Before you know it, your video games could be playing themselves. Researchers in Germany are working on giving Nintendo's best-known character a form of artificial intelligence, the Verge reports.

Their goal is a "Living and Conversing Mario Agent" that can act on commands given not with a gamepad but by simply talking to him. "Mario has become aware of himself and his environment—at least to a certain extent," a researcher says in a video entry for an artificial intelligence competition.

This version of the character, it seems, learns as he plays through a standard Mario world—and researchers are also working on a project in which both Mario and Luigi are controlled by AI and are able to speak to each other, thus sharing information and teaching each other.

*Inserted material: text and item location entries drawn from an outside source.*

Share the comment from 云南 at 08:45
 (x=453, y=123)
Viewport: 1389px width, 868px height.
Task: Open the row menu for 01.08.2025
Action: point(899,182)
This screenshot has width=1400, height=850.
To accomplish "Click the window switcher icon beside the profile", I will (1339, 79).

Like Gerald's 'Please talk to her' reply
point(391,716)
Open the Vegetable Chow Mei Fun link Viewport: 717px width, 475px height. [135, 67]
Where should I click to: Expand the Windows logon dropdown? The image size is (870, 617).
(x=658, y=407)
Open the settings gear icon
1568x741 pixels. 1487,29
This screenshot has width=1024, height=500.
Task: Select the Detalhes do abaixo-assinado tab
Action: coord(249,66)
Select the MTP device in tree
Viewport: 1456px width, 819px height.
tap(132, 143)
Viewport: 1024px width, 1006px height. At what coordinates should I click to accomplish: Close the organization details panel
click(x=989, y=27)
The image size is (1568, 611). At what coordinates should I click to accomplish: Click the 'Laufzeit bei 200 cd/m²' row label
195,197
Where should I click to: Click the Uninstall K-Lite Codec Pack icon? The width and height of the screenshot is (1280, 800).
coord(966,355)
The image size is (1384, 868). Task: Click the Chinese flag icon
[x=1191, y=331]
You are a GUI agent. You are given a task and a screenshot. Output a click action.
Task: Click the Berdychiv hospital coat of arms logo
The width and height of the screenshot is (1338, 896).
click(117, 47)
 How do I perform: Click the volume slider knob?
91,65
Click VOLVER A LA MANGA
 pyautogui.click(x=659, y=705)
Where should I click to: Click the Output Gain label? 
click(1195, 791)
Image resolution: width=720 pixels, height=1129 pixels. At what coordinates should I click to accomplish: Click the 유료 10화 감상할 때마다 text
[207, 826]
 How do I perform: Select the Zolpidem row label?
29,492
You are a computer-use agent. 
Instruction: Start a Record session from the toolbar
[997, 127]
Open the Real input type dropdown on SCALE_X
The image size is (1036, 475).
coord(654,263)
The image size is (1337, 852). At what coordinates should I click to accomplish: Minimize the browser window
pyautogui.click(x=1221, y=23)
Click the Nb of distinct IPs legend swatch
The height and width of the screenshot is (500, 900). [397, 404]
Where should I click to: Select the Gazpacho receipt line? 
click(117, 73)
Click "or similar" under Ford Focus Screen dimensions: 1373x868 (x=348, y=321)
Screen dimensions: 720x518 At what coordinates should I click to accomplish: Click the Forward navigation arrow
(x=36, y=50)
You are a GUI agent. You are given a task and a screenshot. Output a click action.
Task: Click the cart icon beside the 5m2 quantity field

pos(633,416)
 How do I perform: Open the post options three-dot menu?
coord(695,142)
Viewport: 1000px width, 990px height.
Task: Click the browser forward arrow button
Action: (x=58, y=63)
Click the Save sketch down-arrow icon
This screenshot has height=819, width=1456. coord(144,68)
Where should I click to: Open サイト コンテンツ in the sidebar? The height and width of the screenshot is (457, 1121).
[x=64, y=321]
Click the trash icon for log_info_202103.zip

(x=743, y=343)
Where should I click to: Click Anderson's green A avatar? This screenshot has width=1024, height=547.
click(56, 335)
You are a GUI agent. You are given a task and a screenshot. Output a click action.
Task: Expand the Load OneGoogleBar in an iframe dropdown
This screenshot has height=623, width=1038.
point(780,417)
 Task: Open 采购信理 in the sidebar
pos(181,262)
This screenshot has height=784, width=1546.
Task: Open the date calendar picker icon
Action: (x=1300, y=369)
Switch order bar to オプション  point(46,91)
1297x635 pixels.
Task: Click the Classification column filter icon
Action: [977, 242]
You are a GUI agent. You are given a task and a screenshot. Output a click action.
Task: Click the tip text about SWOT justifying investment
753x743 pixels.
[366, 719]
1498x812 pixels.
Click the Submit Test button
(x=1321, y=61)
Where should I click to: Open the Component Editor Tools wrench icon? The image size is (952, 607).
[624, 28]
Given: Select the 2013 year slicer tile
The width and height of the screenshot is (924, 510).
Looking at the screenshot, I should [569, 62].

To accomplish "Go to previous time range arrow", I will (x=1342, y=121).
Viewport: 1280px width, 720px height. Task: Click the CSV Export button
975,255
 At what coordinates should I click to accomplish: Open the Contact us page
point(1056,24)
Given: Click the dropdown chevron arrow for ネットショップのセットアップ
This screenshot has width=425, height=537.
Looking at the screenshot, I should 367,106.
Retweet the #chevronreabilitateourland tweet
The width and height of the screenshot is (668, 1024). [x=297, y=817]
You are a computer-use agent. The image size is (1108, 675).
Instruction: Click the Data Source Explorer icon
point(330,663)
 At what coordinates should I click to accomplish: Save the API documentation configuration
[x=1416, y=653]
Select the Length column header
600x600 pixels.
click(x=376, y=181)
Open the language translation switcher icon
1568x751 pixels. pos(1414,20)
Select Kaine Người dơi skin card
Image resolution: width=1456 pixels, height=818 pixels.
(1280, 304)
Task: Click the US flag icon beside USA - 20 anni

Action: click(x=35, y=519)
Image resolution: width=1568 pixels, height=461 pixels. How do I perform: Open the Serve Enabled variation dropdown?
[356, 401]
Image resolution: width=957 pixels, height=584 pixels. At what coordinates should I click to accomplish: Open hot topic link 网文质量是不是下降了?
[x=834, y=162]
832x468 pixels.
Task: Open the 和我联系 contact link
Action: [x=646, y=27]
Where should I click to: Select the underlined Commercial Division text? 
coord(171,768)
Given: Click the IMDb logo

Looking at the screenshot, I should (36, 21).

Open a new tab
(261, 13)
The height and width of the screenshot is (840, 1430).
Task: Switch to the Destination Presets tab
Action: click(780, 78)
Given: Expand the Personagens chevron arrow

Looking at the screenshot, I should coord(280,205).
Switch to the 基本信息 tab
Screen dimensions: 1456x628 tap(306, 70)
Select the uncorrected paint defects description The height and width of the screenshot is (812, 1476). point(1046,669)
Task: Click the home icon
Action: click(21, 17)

AI Mario's experience in his world can inform his actions, Newsweek reports. "We give him internal needs—what we call a constant homeostatic state—like hunger, and whenever this equilibrium becomes unbalanced Mario learns to respond based on his previous interactions with objects," a scientist says.

Mario can, for instance, get "hungry"—and learn that collecting coins reduces this hunger. Meanwhile, the video shows a researcher informing Mario that if he jumps on a Goomba baddie, that baddie will be defeated; he "builds up knowledge rules" as he plays.

And he can even formulate what he's learned into speech. But he's no genius, researchers note; so far, his "intelligence" is comparable to your standard gaming enemy.